MORA LA NUEVA – MAY-1938 by Barney Baley

September 6, 2019
By
Manch O. Phetteplace from Group of Californians in Lincoln-Washington Battalion, Agua-viva, February 1938; Harry Randall: Fifteenth International Brigade Films and Photographs; ALBA PHOTO 011-1021 (C360); Tamiment Library/Robert F. Wagner Labor Archives Elmer Holmes Bobst Library 70 Washington Square South New York, NY 10012, New York University Libraries.

Manch O. Phetteplace from Group of Californians in Lincoln-Washington Battalion, Agua-viva, February 1938; Harry Randall: Fifteenth International Brigade Films and Photographs; ALBA PHOTO 011-1021 (C360); Tamiment Library/Robert F. Wagner Labor Archives Elmer Holmes Bobst Library 70 Washington Square South New York, NY 10012, New York University Libraries.

 

 

 

 

 

 

 

 

 

 

 

 

 

 

 

That morning when I heard that Manch was killed—

Beneath the almond tree our company

Was lined up for its bread and jam and coffee.

I saw his sergeant, Aaron, passing by.

I called to him; he told me of his death.

I wanted to go off somewhere and cry.

And then I thought, “To hell with weeping now!

I must, we all must, become dynamos

Of anti-fascist hate . . . must make up for

Those lost comrades who shared our stone floor bed,

Who helped us kill a bottle back at Pedro’s,

Or at Albarez joined our singing-bee . . .

Must match and beat the buzzards and werewolves

Of Hitlerism—Hurl them from the Earth!”

-Barney Baley, Hand Grenades, 1942

 

The Manch mentioned in Barney Baley’s poem is Manch Oral Phetteplace.  Manch the eldest of two sons born to Don Phetteplace and Virginia “Vergie” Ann (Whitney) Phetteplace was born on August 29, 1899 in Cripple Creek, Colorado.
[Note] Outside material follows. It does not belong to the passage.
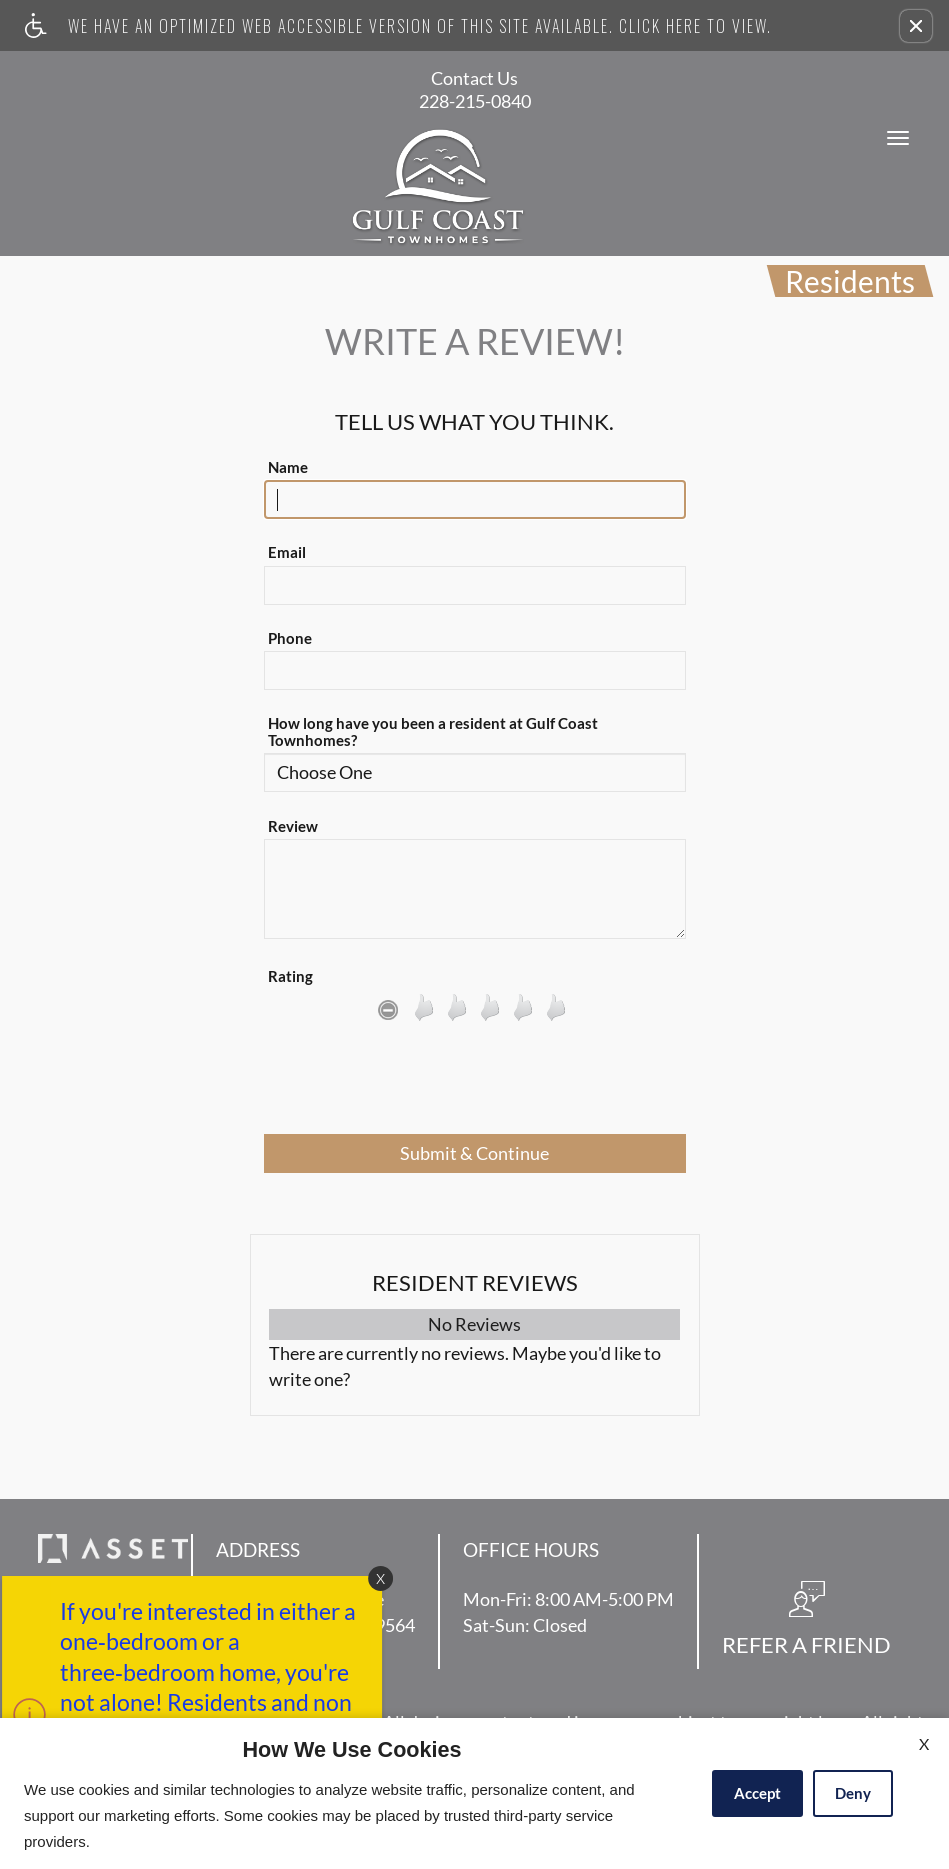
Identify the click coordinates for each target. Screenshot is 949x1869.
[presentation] (475, 1085)
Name (288, 467)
The family later moved to California. Manch attended San Bernardino Valley Junior College. He joined the Communist Party in 1933 and was working as a surveyor and civil engineer when he volunteered to serve in Spain. After receiving his passport, which listed his address as 1335 Birch Street in San Bernadino, Phetteplace sailed for Europe aboard the Champlain on September 7, 1937.

After his arrival in Spain, Phetteplace likely trained at Tarazona before going to the front as a replacement for the Lincoln-Washington Battalion.  Phetteplace was killed in action on March 10, 1938 near Belchite during the opening hours of the Retreats. Baley did not find out about his friend’s death until May of 1938, as he was hospitalized after contracting bronchial pneumonia at Teruel.

“Aaron,” Phetteplace’s sergeant Baley referenced in Hand Grenades, was Aaron Lopoff. By May when Baley spoke with him, Lopoff was serving as a Company Commander.  Lopoff is immortalized in Alvah Bessie’s book Men in Battle.

In June 1938, the Friends of the Abraham Lincoln Brigade communicated the news of Manch Phetteplace’s death.  In an interview, Manch’s mother told the reporter that he had a longstanding interest in the Spanish Civil War and had wanted to fight on the Loyalist side. She stated, “He couldn’t have done anything else but enlist, and I’m sure he wouldn’t regret offering his life.” Manch’s death sent his mother into the depths of despair and she died by suicide on July 17, 1938, less than a month after receiving word of his death. In a series of notes, she asked friends to look in on her younger son and to inform her estranged husband of her death.